Telecommunications refers to any type of communication over a distance using electronics. Decades ago, that may have meant telephones or telegrams. Today, however, it’s so much more. We communicate by text, email, social media and video calls, and these technologies are embedded in our day-to-day activities.

From early days, telecommunications have been regulated through legislation. In fact, the first Communications Act was passed in 1934! Regulation is important for everyone because it ensures that telecommunications services and products are secure, fair and non-discriminatory.

The largest minority group protected by telecommunications legislation is people with disabilities – who, of course, have a right to equal access to technologies and products, just like everyone else.
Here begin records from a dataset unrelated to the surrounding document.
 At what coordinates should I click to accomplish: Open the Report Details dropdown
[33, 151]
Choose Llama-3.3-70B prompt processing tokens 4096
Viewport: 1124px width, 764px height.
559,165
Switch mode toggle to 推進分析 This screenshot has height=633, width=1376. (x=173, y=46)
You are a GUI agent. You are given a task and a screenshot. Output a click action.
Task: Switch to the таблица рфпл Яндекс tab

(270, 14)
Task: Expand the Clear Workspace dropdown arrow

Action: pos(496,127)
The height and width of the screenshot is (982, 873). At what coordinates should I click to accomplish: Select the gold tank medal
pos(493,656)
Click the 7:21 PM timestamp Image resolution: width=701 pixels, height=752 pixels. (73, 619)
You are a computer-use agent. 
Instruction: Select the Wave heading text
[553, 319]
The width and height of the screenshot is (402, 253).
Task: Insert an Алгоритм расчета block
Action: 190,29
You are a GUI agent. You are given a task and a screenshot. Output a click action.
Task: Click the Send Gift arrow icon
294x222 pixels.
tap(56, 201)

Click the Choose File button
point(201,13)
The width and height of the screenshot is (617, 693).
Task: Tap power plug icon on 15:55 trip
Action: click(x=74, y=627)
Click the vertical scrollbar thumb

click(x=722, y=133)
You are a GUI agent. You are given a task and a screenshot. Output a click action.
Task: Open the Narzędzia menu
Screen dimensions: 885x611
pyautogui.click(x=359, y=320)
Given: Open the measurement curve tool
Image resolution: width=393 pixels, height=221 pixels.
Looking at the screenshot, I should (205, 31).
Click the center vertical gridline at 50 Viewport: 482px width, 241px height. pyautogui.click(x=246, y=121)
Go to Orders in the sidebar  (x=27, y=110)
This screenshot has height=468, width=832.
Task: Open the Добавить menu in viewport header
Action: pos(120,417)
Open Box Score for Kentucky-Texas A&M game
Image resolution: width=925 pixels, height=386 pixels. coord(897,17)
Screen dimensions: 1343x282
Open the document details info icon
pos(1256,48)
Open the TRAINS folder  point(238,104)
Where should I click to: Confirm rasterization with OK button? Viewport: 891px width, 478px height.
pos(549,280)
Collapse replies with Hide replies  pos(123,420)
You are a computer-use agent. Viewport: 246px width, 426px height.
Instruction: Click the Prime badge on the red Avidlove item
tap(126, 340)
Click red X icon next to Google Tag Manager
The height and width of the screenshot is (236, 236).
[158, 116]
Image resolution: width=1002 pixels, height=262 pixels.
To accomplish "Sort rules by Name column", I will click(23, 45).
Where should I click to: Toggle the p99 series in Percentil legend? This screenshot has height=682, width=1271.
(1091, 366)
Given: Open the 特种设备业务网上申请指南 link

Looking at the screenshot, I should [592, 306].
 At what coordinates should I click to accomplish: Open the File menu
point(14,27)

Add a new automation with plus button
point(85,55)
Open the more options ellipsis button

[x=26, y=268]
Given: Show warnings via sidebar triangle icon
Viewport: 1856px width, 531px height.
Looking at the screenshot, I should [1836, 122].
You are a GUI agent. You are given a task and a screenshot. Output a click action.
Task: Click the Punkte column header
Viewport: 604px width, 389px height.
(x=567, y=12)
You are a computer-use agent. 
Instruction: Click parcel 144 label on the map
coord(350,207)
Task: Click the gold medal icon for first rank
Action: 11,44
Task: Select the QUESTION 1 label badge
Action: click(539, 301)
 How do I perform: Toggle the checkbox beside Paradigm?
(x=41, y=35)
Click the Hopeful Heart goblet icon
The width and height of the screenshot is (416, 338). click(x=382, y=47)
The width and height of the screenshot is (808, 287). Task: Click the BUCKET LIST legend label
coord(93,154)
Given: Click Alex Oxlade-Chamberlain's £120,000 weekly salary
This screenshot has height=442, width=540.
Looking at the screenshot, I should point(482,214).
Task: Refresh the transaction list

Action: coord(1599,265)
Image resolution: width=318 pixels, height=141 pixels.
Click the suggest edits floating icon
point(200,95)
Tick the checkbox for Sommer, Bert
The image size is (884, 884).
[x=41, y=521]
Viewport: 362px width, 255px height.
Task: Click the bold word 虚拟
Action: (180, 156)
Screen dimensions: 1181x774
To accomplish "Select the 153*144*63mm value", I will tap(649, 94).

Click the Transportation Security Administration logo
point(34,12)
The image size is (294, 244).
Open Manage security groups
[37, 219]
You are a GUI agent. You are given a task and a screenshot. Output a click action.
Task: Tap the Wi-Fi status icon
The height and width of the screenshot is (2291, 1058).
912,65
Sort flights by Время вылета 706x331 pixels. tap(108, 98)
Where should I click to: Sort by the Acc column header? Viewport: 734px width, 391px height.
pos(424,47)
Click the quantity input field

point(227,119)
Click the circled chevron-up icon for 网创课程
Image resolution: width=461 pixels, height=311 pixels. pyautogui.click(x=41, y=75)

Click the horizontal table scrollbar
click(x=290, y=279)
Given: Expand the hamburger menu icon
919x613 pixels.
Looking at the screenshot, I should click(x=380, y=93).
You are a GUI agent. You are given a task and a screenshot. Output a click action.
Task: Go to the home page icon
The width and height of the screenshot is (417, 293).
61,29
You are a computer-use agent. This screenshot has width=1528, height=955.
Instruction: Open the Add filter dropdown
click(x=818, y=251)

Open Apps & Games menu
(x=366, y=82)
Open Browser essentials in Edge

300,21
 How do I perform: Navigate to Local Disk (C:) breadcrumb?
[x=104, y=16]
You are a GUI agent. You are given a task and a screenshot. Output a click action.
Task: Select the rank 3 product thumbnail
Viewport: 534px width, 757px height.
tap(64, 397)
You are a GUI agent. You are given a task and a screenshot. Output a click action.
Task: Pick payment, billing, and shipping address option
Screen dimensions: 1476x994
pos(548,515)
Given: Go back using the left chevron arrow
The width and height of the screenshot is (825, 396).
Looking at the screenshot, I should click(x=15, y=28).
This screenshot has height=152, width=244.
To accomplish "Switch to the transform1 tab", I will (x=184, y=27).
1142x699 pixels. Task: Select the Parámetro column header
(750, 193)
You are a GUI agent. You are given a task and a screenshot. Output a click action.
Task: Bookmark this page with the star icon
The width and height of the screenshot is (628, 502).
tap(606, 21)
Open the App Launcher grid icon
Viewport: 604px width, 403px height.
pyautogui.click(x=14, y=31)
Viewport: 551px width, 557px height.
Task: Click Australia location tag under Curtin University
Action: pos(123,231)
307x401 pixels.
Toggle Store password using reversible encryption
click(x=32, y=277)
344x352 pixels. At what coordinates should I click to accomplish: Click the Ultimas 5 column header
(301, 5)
There are many federal laws governing the telecommunications industry, or at least governing the use or procurement of telecommunications products and services, that mention the obligation to accommodate the needs of people with disabilities. A full range is listed in “Use of Telecommunications Products by People with Disabilities,” a paper by the DO-IT (Disabilities, Opportunities, Internetworking, and Technology) Center at the University of Washington1.

Laws include the Twenty-First Century Communications and Video Accessibility Act CVAA, Section 508 of the Rehabilitation Act, the Telecommunications Accessibility Enhancement Act and the Assistive Technology Act. The Federal Communications Commission (FCC) is the federal agency response for enforcing and implementing communications law and regulations in all 50 states, the District of Columbia and U.S. territories.

Some of these laws apply only to specific sectors, such as product manufacturers, or certain activities, such as procurement by federally funded agencies. There is one law, however, that applies very broadly: the Americans with Disabilities Act (ADA) of 1990.

What Does the ADA Say about Telecommunications?

The aim of the ADA is to ensure that people with disabilities are not discriminated against, and that they have the same opportunity to participate in society as everyone else. Several components of the law set out requirements to prevent discrimination in the use of telecommunications products and services:

  • Title IV of the ADA added Section 255, “Access by Persons with Disabilities,” to the Telecommunications Act of 1996 (this was a rewrite of the outdated Communications Act). Under this section, telecommunications service providers and manufacturers of equipment must ensure that their products and services can be used by people with disabilities. If accessibility is not “readily achievable,” then they must ensure that the products or services are compatible with assistive devices commonly used by people with disabilities, such as screen readers.
  • Title IV made it a requirement for telephone companies to provide relay services for those customers who have hearing disabilities and don’t communicate by voice.
  • In addition, Title IV specifically required closed captioning to be added to any public service announcements that are broadcast on TV and receive federal government funding or production support.
  • Both public agencies (e.g. state and local government departments) and private organizations (e.g. stores and banks) – these are known in the ADA as Title II and Title III entities – are required to “communicate effectively” with people whose disabilities affect their ability to communicate. This means ensuring that people with disabilities can communicate just as effectively as people who don’t have disabilities. Often, accessible telecommunications services and products are required for this effective communication. For instance, people who are blind may be given information by email instead of on printed paper. People who are deaf may be accommodated by adding captions to an educational video.
  • The ADA is for Everyone

    If you’re not sure if any of the above sections apply to you, then know this: Under the ADA, both Title II and Title III entities are prohibited from any kind of discrimination on the basis of disability. This applies regardless of whether you’re in the telecommunications industry or provide telecommunications products or services. It means that public and private organizations must, by law, ensure that there are never any barriers preventing the participation of people with disabilities.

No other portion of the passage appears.